AMOR DE AVÓ

Escrevi este texto a um ano atrás mais ou menos.

Nesta semana, descobrimos que minha avó está muito doente.

Talvez ela não permaneça conosco por muito tempo. Resolvi revisar e postar este texto em sua homenagem.

...

Fui visitar minha avó no fim de semana. Ela mora em outra cidade. Fazia tempo que não via a velhinha magricela e simpática. Durante o percurso comecei a lembrar da época em que ela fazia aquele pão colonial delicioso e passava uma camada enorme de doce de figo. Lembrei do balanço feito de pneu velho e do dia em que ela me ensinou a tirar leite de vaca.
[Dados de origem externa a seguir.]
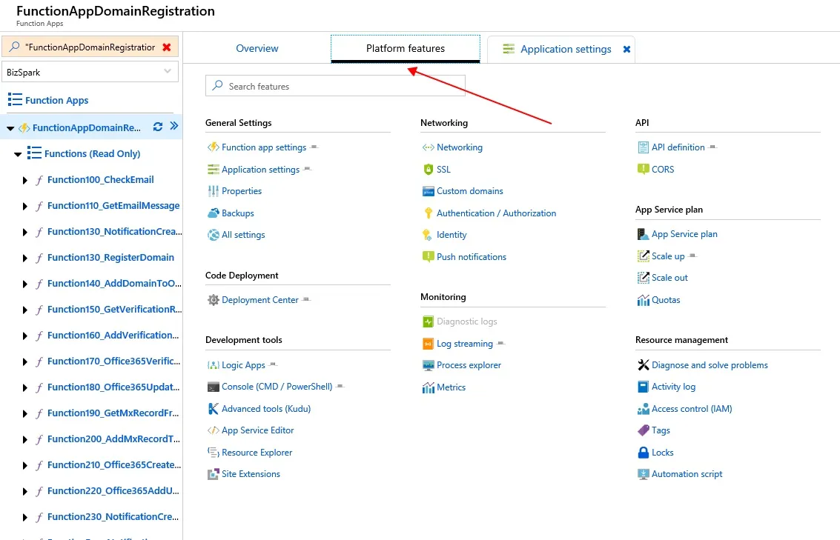Click the Tags icon
The image size is (840, 540).
tap(644, 430)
Quando acabei minha viagem mental, percebi que estava também no final da minha viagem rodoviária.

Cheguei lá e vi o mesmo portão de madeira desacorrentado. Está igual à cerca de 30 anos.

Minha avó é que está bem mais velha. Porém, nem mesmo deu ‘oi’ e já foi avisando que o pão estava sendo assado e que mandara fazer um frango assado, do jeito que eu gostava.

A sala de estar estava intacta também. O sofá velho, rasgado e ‘verdinho’ continuava com o aspecto de deposito de almofadas, cobertores e capinhas de adorno. De tanto querer ser confortável, de tão emperiquitado, se tornou dificílimo encontrar um espaço para sentar nele. Ou talvez meu bumbum tenha aumentado de tamanho.

Olhei em volta, tentando me ambientar ao lugar escuro, e não pude deixar de perceber o Buda na estante, os dois elefantes brancos de porcelana, a cortina empoeirada, a maquina de costura preta Singer como artefato de decoração, um abajur quebrado, a Bíblia aberta no mesmo Salmo desde a ultima vez que a vi, uma foto pálida do meu avô tocando sanfona e uma vitrola que parece uma peça de museu.

Enquanto eu esticava o braço para pegar a foto empoeirada do meu avô, ouvi minha velha e atenciosa avó gritar: “separei uma sacola de laranjas pra você levar...”

Neste ambiente, acabei sentindo muita paz. Mais paz do que se eu estivesse meditando. Foi a paz da infância que senti de novo. Coisa boba. Talvez, nem tanto.

Amor de avó é mais tolerante do que amor de pai ou mãe. Qualquer travessura do neto é minimizada. Os pais castigam. Os avós racionalizam o erro.

Às vezes, tenho a sensação que preferia ser filho da minha avó.